### AIM OF THE TASK
Reproduce the records below with every instance of "accomplish" changed to "complete", leaving everything else unchanged.

### RECORDS SHOWN
------------------------------------------------

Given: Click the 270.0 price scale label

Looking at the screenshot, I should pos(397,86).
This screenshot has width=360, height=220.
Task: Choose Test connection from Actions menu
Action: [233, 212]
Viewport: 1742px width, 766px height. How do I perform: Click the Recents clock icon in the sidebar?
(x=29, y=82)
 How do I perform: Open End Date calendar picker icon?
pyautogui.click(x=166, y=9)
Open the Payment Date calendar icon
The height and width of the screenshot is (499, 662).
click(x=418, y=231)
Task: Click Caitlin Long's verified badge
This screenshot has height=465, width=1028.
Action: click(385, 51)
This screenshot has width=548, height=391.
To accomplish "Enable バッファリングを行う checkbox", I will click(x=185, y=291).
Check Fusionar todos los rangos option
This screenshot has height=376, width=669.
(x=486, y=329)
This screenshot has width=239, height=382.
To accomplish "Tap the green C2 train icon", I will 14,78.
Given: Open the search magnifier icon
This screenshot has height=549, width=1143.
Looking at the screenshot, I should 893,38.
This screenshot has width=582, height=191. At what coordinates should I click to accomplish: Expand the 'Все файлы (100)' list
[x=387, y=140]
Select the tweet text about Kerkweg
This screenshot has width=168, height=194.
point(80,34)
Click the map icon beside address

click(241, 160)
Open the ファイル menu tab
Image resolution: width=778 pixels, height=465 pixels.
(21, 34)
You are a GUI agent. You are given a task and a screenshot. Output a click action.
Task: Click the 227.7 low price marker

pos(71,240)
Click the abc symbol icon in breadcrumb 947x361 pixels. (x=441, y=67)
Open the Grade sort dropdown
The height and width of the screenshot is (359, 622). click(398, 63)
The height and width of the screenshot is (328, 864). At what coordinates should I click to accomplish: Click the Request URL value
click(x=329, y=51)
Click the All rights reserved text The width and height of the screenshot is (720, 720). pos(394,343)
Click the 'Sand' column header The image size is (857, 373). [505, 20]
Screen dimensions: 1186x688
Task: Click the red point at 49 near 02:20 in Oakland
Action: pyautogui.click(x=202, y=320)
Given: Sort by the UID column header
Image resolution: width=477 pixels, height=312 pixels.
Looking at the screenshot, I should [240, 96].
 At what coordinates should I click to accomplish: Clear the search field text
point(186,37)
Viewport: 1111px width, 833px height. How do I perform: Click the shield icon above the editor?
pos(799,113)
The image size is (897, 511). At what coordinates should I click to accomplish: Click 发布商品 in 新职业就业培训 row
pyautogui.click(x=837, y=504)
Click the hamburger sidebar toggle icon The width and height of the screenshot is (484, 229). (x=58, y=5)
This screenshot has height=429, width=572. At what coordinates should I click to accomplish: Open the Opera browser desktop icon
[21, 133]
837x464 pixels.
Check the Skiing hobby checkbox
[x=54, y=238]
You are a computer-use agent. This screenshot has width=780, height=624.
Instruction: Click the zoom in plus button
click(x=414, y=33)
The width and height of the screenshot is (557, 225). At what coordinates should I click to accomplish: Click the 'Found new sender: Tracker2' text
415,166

------------------------------------------------

### RESULT FOR THIS EXERCISE
Given: Click the 270.0 price scale label

Looking at the screenshot, I should pos(397,86).
This screenshot has width=360, height=220.
Task: Choose Test connection from Actions menu
Action: [233, 212]
Viewport: 1742px width, 766px height. How do I perform: Click the Recents clock icon in the sidebar?
(x=29, y=82)
 How do I perform: Open End Date calendar picker icon?
pyautogui.click(x=166, y=9)
Open the Payment Date calendar icon
The height and width of the screenshot is (499, 662).
click(x=418, y=231)
Task: Click Caitlin Long's verified badge
This screenshot has height=465, width=1028.
Action: click(385, 51)
This screenshot has width=548, height=391.
To complete "Enable バッファリングを行う checkbox", I will click(x=185, y=291).
Check Fusionar todos los rangos option
This screenshot has height=376, width=669.
(x=486, y=329)
This screenshot has width=239, height=382.
To complete "Tap the green C2 train icon", I will 14,78.
Given: Open the search magnifier icon
This screenshot has height=549, width=1143.
Looking at the screenshot, I should 893,38.
This screenshot has width=582, height=191. At what coordinates should I click to complete: Expand the 'Все файлы (100)' list
[x=387, y=140]
Select the tweet text about Kerkweg
This screenshot has width=168, height=194.
point(80,34)
Click the map icon beside address

click(241, 160)
Open the ファイル menu tab
Image resolution: width=778 pixels, height=465 pixels.
(21, 34)
You are a GUI agent. You are given a task and a screenshot. Output a click action.
Task: Click the 227.7 low price marker

pos(71,240)
Click the abc symbol icon in breadcrumb 947x361 pixels. (x=441, y=67)
Open the Grade sort dropdown
The height and width of the screenshot is (359, 622). click(398, 63)
The height and width of the screenshot is (328, 864). At what coordinates should I click to complete: Click the Request URL value
click(x=329, y=51)
Click the All rights reserved text The width and height of the screenshot is (720, 720). pos(394,343)
Click the 'Sand' column header The image size is (857, 373). [505, 20]
Screen dimensions: 1186x688
Task: Click the red point at 49 near 02:20 in Oakland
Action: pyautogui.click(x=202, y=320)
Given: Sort by the UID column header
Image resolution: width=477 pixels, height=312 pixels.
Looking at the screenshot, I should [240, 96].
 At what coordinates should I click to complete: Clear the search field text
point(186,37)
Viewport: 1111px width, 833px height. How do I perform: Click the shield icon above the editor?
pos(799,113)
The image size is (897, 511). At what coordinates should I click to complete: Click 发布商品 in 新职业就业培训 row
pyautogui.click(x=837, y=504)
Click the hamburger sidebar toggle icon The width and height of the screenshot is (484, 229). (x=58, y=5)
This screenshot has height=429, width=572. At what coordinates should I click to complete: Open the Opera browser desktop icon
[21, 133]
837x464 pixels.
Check the Skiing hobby checkbox
[x=54, y=238]
You are a computer-use agent. This screenshot has width=780, height=624.
Instruction: Click the zoom in plus button
click(x=414, y=33)
The width and height of the screenshot is (557, 225). At what coordinates should I click to complete: Click the 'Found new sender: Tracker2' text
415,166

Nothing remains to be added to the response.